Items from a data source
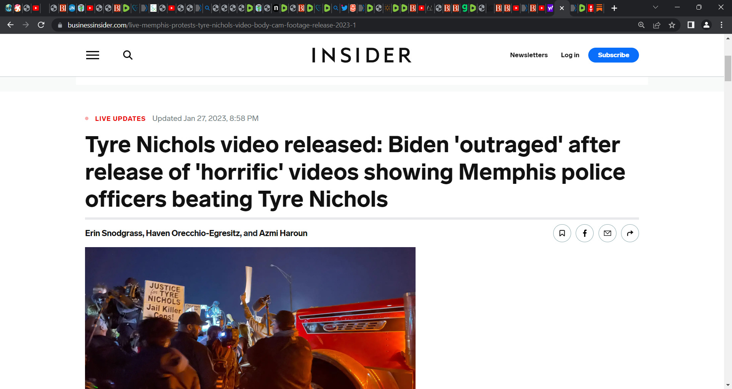Bookmark this tab with star icon
The width and height of the screenshot is (732, 389).
(x=672, y=25)
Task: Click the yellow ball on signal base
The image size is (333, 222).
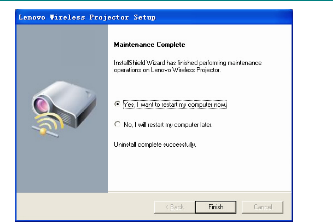Action: tap(43, 131)
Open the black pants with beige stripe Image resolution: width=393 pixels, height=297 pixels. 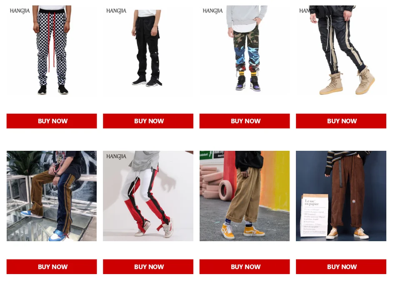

### Task to complete
From the line containing "The image size is (333, 222)." through the end of the entries, quote each line exactly and nothing else, excluding all pictures.

### Answer for this exercise
The image size is (333, 222).
Action: tap(43, 131)
Open the black pants with beige stripe Image resolution: width=393 pixels, height=297 pixels. 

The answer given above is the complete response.